[Stored data]

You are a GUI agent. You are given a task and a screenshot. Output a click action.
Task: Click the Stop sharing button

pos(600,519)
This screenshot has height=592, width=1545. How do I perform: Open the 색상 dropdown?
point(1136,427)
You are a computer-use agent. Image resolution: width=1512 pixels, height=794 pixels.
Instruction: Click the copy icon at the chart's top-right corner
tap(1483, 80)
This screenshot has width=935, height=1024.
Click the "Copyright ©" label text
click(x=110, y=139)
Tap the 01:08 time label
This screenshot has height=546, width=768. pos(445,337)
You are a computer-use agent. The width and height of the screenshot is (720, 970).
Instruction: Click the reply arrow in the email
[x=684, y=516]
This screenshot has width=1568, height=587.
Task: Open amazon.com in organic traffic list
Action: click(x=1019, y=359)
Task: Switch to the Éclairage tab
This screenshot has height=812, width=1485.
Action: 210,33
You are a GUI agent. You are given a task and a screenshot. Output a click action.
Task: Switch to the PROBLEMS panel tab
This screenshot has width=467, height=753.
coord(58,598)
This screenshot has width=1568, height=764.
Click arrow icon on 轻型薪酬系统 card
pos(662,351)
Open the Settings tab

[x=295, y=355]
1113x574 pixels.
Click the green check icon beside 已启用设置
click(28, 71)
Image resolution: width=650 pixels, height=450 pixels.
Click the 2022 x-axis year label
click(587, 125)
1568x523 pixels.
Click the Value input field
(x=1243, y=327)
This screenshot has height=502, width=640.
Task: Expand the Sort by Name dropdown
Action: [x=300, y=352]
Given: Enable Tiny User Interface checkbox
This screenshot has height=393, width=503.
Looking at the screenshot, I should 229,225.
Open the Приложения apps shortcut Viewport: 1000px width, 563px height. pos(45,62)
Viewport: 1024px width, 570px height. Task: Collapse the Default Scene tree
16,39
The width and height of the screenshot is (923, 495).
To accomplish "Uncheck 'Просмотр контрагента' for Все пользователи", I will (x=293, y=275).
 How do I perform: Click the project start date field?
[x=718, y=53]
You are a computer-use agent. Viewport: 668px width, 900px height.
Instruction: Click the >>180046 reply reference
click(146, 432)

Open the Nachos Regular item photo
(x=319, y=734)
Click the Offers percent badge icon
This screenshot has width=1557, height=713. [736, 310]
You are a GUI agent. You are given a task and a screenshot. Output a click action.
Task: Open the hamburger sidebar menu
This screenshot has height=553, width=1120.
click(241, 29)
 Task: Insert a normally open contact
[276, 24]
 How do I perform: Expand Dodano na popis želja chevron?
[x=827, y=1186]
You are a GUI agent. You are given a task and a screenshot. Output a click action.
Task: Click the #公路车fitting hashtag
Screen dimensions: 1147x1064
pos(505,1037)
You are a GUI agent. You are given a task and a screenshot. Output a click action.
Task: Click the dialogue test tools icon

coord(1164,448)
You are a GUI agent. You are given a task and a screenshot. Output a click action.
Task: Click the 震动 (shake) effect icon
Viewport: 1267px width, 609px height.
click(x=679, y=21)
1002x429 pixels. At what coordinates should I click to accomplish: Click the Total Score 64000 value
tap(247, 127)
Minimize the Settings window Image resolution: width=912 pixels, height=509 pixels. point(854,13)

Assigned task:
Within the entries above, how many lines hold the string "resolution"? State the number with no other words.

Result below:
3